|Norman, John - UNIVERSITY OF WISCONSIN|
|Mecikalski, John - UNIV. ALABAMA-HUNTSVILLE|
|Otkin, Jason - UNIVERSITY OF WISCONSIN|
Submitted to: Journal of Geophysical Research Atmospheres
Publication Type: Peer Reviewed Journal
Publication Acceptance Date: March 5, 2007
Publication Date: May 30, 2007
Repository URL: http://handle.nal.usda.gov/10113/59922
Citation: Anderson, M.C., Norman, J.M., Mecikalski, J.R., Otkin, J.A., Kustas, W.P. 2007. A climatological study of evapotranspiration and moisture stress across the continental U.S. based on thermal remote sensing. I. Model formulation. Journal of Geophysical Research. 112, D10117. http://dx.doi.org/10.10/29/2006JD007506. Interpretive Summary: Surface temperature, derived from thermal remote sensing, is a valuable metric for constraining models of regional evapotranspiration (ET) because varying soil moisture conditions yield a distinctive thermal signature. Moisture deficiencies in the root zone lead to vegetation stress and elevated canopy temperatures, while depletion of water from the soil surface layer causes the soil component of the scene to heat up rapidly. Several thermal-based ET models have been developed in the past, but they are generally not appropriate for operational ET monitoring at continental scales. Major stumbling blocks in prior studies include bias between surface temperature and air temperature boundary conditions and simplified land-surface representations, both of which can corrupt flux estimates particularly over partial canopy cover. Climatological studies are further limited by thermal data availability – fluxes cannot be modeled directly under cloudy conditions when the ground cannot be seen by the thermal sensor. We have developed a thermal-based ET model that directly addresses these challenges, and a technique for estimating continental-scale fluxes at 5-10km horizontal resolution under both clear and cloudy conditions using data from the NOAA Geostationary Operational Environmental Satellites (GOES). The model also estimates soil moisture conditions in the soil surface and root zone layers, providing information even under dense vegetation cover where microwave techniques typically fail. This paper describes the modeling framework, along with generation of required input data layers for applications over the continental U.S. The flux estimates and gap-filling procedures are tested with a dataset collected with a flux tower network in central Iowa during 2002. Errors in gap-filled fluxes are on the order of 20% at hourly timesteps, and 15% at daily timesteps. The data ingestion and model execution has been fully automated, and the system is in a position to become operational in collaboration with NOAA for GOES data access.

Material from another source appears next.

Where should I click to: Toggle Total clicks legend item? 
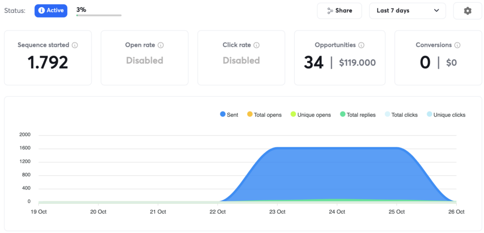tap(401, 115)
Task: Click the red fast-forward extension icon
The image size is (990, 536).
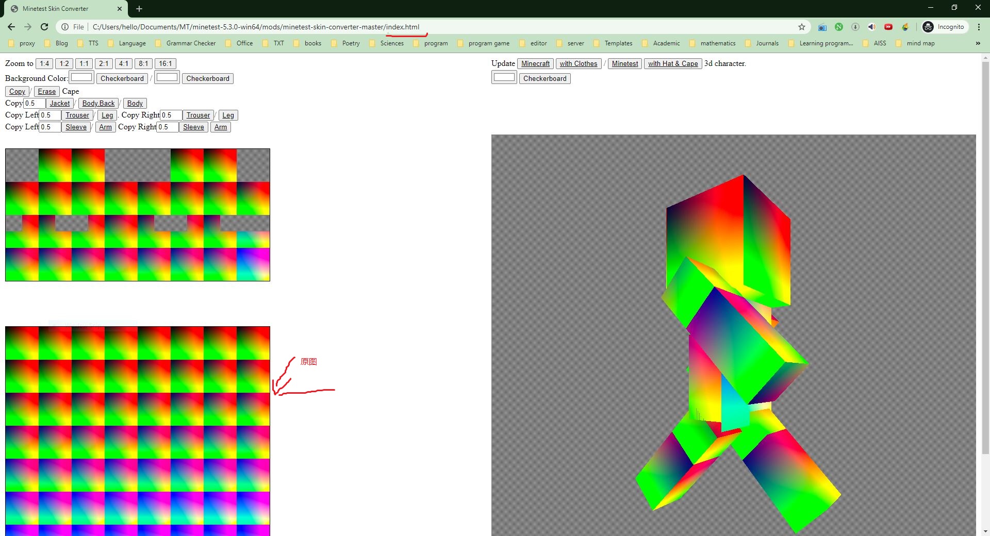Action: point(888,27)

Technical Abstract: Due to the influence of evaporation on land-surface temperature, thermal remote sensing data provide valuable information regarding the surface moisture status. The Atmosphere-Land Exchange Inverse (ALEXI) model uses the morning surface temperature rise, as measured from a geostationary satellite platform, to deduce surface energy and water fluxes at 5-10 km resolution over the continental United States. Recent improvements to the ALEXI model are described. Like most thermal remote sensing models, ALEXI is constrained to work under clear-sky conditions when the surface is visible to the satellite sensor, leaving large gaps in the model output record. An algorithm for estimating fluxes during cloudy intervals is presented, defining a moisture stress function relating the fraction of potential evapotranspiration obtained from the model on clear days to estimates of the available water fraction in the soil surface layer and root zone. On cloudy days, this stress function is inverted to predict the soil and canopy fluxes. The method is evaluated using flux measurements representative at the watershed scale acquired in central Iowa with a dense flux tower network during the Soil Moisture Experiment of 2002 (SMEX02). The gap-filling algorithm reproduces observed fluxes with reasonable accuracy, yielding ~20% errors in ET at the hourly timescale, and 15% errors at daily timesteps. In addition, modeled soil moisture shows reasonable response to major precipitation events. This algorithm is generic enough that it can easily be applied to other thermal energy balance models. With gap-filling, the ALEXI model can estimate hourly surface fluxes at every grid cell in the U.S. modeling domain in near real-time. A companion paper presents a climatological evaluation of ALEXI-derived evapotranspiration and moisture stress fields for the years 2002-2004.